2015-03-16 Thread Bryn Hughes
7.x works just fine.  There's not really any technical reason that it 
isn't in the distros yet, more just that nobody working with the various 
distros has taken the time to package it and put it in their 
repositories.  I was able to build it quite easily myself, there's 
several features that are improved enough I'd say it's well worth 
putting in the effort.


Windows clients are currently stuck at 5.x, but they work fine with 
7.x.  The director needs to be >= the client versions so old clients 
work fine with a new director, but not vice versa.  I have plenty of 5.x 
clients working with my 7.x director and storage daemon.

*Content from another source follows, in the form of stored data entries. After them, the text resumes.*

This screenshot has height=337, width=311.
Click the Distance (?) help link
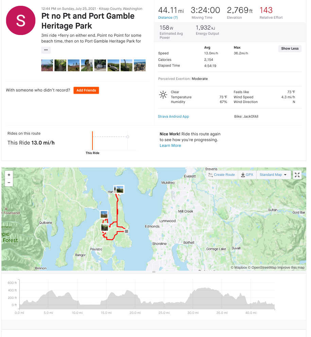click(168, 18)
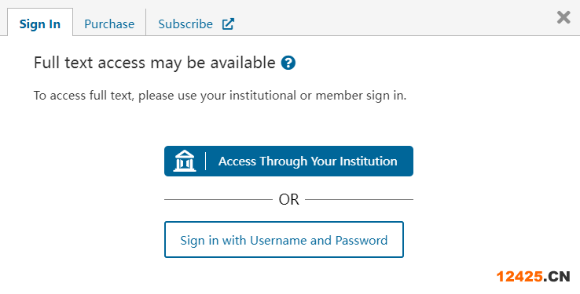Screen dimensions: 580x294
Task: Switch to the Purchase tab
Action: 109,24
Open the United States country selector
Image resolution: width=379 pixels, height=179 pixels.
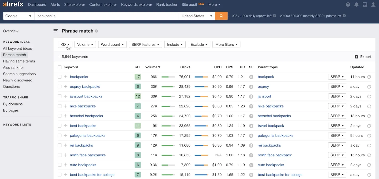pyautogui.click(x=197, y=16)
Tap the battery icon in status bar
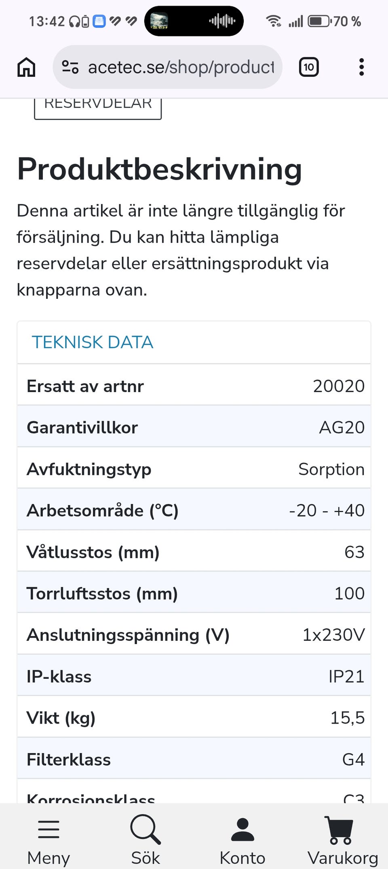The height and width of the screenshot is (869, 388). click(319, 21)
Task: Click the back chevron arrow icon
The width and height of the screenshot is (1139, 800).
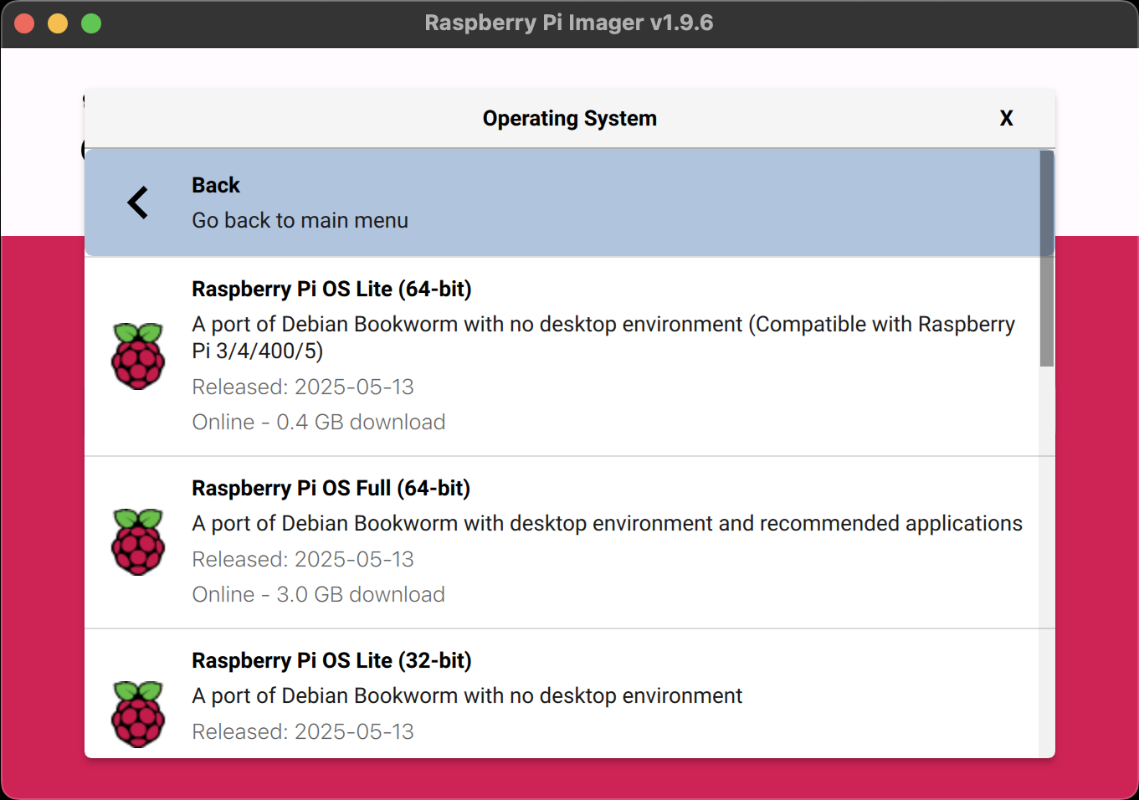Action: point(138,203)
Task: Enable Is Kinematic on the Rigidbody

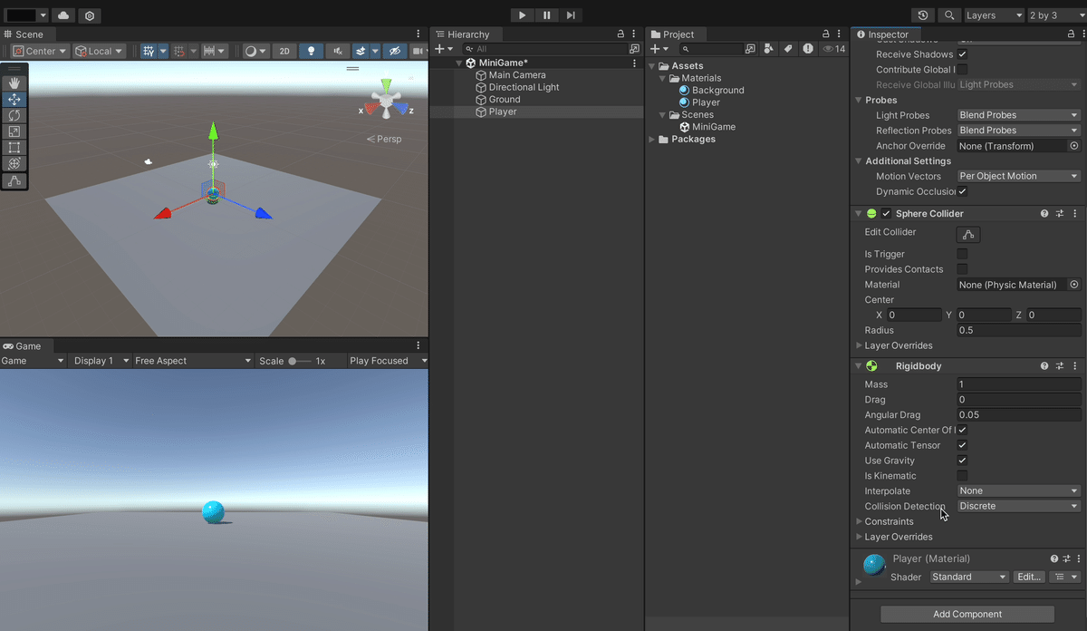Action: 962,475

You might want to consider just doing an incremental backup say 
Mon/Tues, a differential Wed and then incrementals again Thurs/Fri/Sat? 
Unless you really really need differentials for some reason?  Right now 
you're backing up the same data again and again every day which you may 
not want.  IE anything new created on Monday gets backed up Monday, 
Tuesday, Wednesday, Thursday, Friday and Saturday.  If all the data is 
going to the same volume then really just using incremental all week and 
not bothering with a differential at all would probably be fine.  There 
wouldn't really be any substantial impact on restore given you're not 
using tapes.


Bryn


On 2015-03-16 10:48 AM, Joseph Wagner wrote:

Greetings all. I just joined the mailing list.

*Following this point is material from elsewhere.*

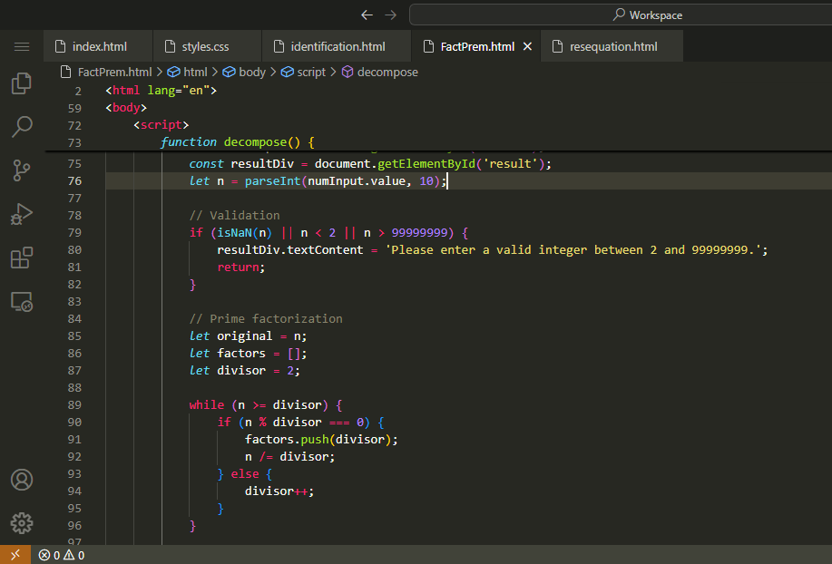Open the Remote Explorer view icon

pyautogui.click(x=22, y=302)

I've been playing with Bacula 5.x for a while now and I have some 
questions.


Is Bacula 7.x ready for production or should I stick with 5.x? 5.x 
seems to be the default on some Linux distros.


As far as Windows clients are concerned. Which version should I be 
using for Bacula 5.x? I downloaded the binaries from the source forge 
page but those haven't been updated since 2012. They seem to work fine 
for the most part but I did experience a fatal networking error once 
or twice. Something else could have been the culprit there though.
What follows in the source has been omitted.